══ TEXTE AFFICHÉ

Racisme et lutte de classes

par Ambre Bragard

7 février 2011

L’idée est largement répandue que le racisme serait le fait de couches rétrogrades d’individus incapables de s’adapter aux nouvelles coordonnées d’un monde désormais mobile et cosmopolite. Leur peur irraisonnée de l’inconnu doublée de leur ignorance et de leur fermeture aux autres produiraient le racisme.

Si les politiques de tous bords affichent souvent de la complaisance à leur l’égard en agitant sans cesse les thèmes de l’insécurité et de l’immigration, ce ne serait que par calcul électoral égoïste. Flattant ainsi les bas instincts de tout un chacun, ils s’attireraient la sympathie d’une grande partie de la population prétendument raciste.

On renvoie ainsi le racisme à une pulsion naturelle de l’homme sévissant à toutes les époques et aux quatre coins du globe. Face à ce fléau, la tâche des antiracistes relèverait d’un travail d’éducation sans relâche, particulièrement en direction des populations les plus démunies culturellement, plus sensibles en cela aux idées racistes.

Mais le racisme est bien plus qu’un problème d’attitude individuelle, de rejet des uns vis à vis d’autres d’origines ou de cultures différentes. C’est un des traits caractéristiques des sociétés capitalistes avancées. Il existe de manière institutionnalisée à travers des discriminations au logement, à l’embauche, par le harcèlement de la police et de l’administration.

Pour les anticapitalistes, s’il en est ainsi, c’est parce que le racisme est avant tout un problème d’oppression lié à une structure sociale d’exploitation – le capitalisme. Il n’existe que par la domination de la classe capitaliste et ne peut être aboli que par la classe ouvrière unie. Car le racisme est un produit direct de l’émergence et du développement du système économique capitaliste.

D’où vient le racisme ?

Le racisme s’est développé dans une phase clef de l’expansion du capitalisme à l’échelle mondiale : la colonisation et l’instauration de plantations coloniales dans le Nouveau Monde au XVIIe et au XVIIIe siècle reposant sur le travail contraint d’esclaves importés d’Afrique.

Non qu’il n’existait pas de pratiques discriminatoires, notamment religieuses, dans les systèmes précapitalistes mais elles ne correspondaient pas à une vision racialisée du monde et la plupart du temps la conversion des opprimés permettait d’y échapper. C’est bien le capitalisme qui universalisa pour la première fois les préjugés raciaux.

════
══ DONNÉES BRUTES

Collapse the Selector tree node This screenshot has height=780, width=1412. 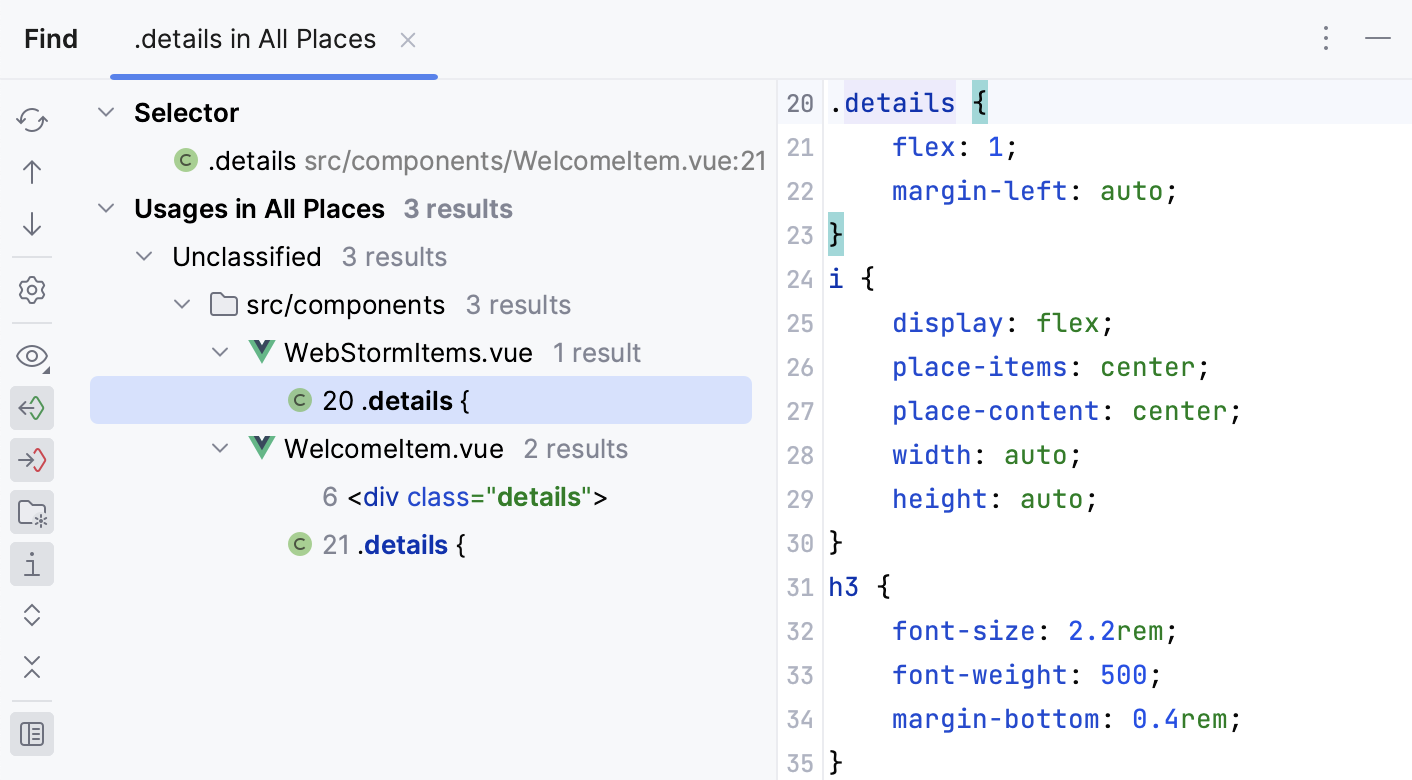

════
══ DONNÉES BRUTES

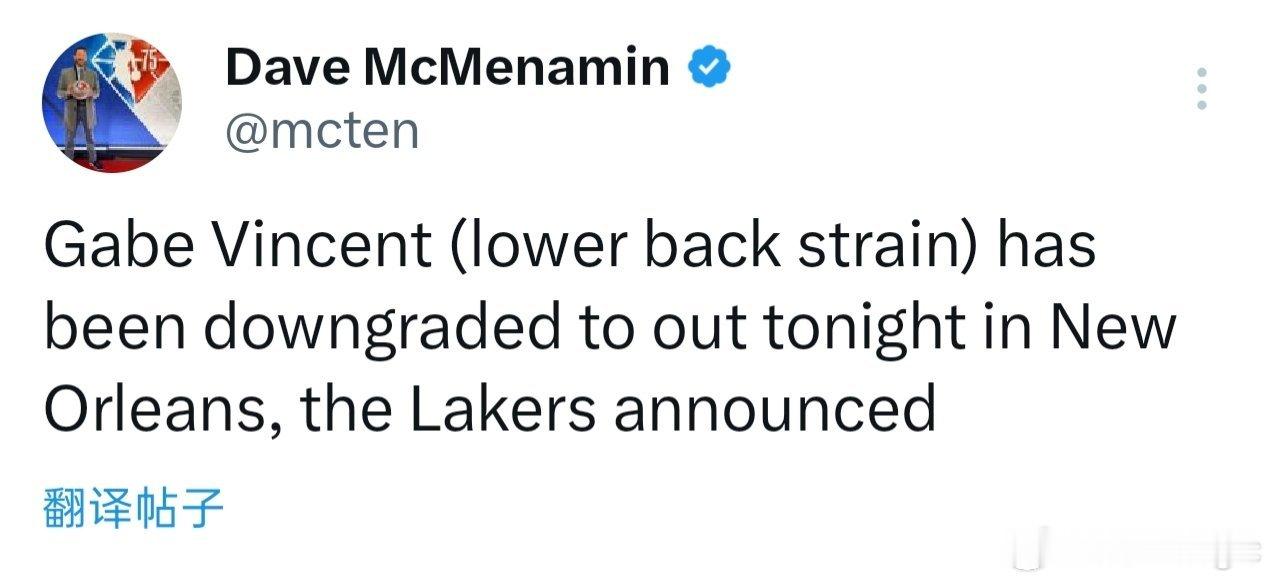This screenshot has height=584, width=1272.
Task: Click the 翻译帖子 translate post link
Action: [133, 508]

════

LA CONSIGNE:
Répondez à ces questions sur le texte sur le racisme et la lutte de classes :
(a) Par quels moyens le racisme existe-t-il de manière institutionnalisée ?
(b) À quels siècles le texte situe-t-il l'instauration de plantations coloniales dans le Nouveau Monde ?
(c) Dans les systèmes précapitalistes, qu'est-ce qui permettait la plupart du temps d'échapper aux pratiques discriminatoires ?

LE RÉSULTAT:
(a) Par des discriminations au logement et à l'embauche, et par le harcèlement de la police et de l'administration.
(b) Au XVIIe et au XVIIIe siècle.
(c) La conversion des opprimés.